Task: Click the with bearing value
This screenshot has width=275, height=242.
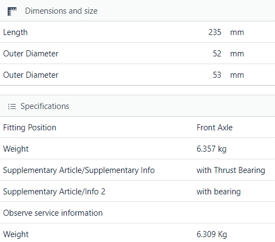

+===+

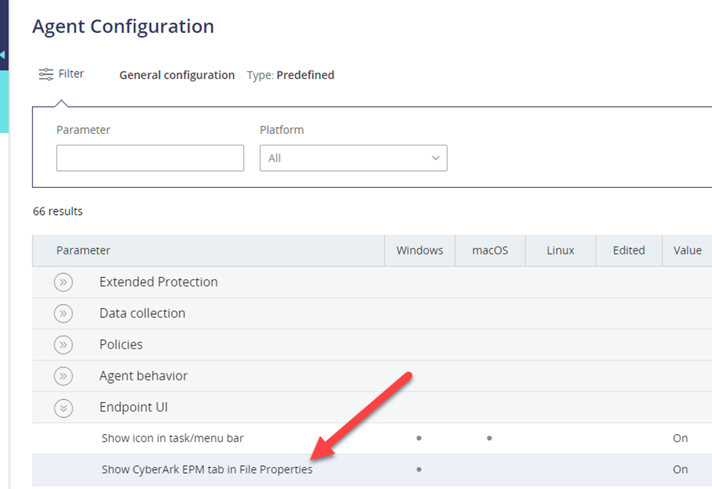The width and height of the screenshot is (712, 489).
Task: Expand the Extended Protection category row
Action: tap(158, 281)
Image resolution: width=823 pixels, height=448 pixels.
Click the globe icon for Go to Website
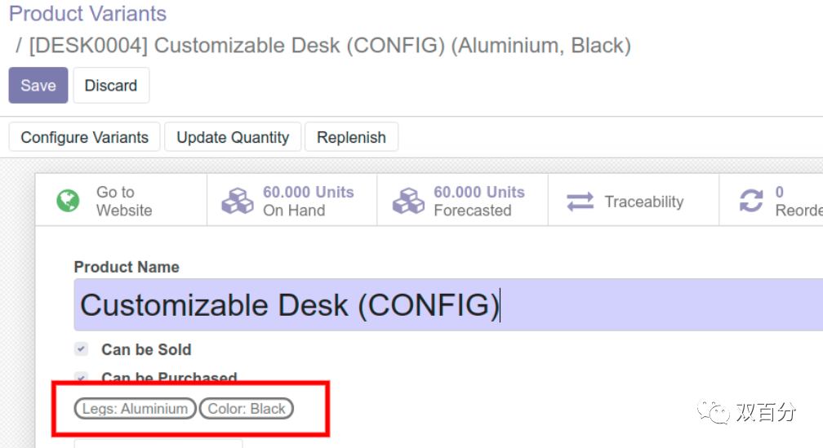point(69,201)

+===+

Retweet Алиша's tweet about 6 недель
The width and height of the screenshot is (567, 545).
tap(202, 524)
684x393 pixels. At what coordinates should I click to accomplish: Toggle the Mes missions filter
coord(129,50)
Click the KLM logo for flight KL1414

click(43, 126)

+===+

### INSTRUCTIONS FOR THE TASK
Above are the records; from them, give again exactly the lines from the one containing "Task: Click the with bearing value" to the one containing "This screenshot has width=275, height=242.", both lines included, and nothing more.

### SOLUTION TO THIS EXERCISE
Task: Click the with bearing value
This screenshot has width=275, height=242.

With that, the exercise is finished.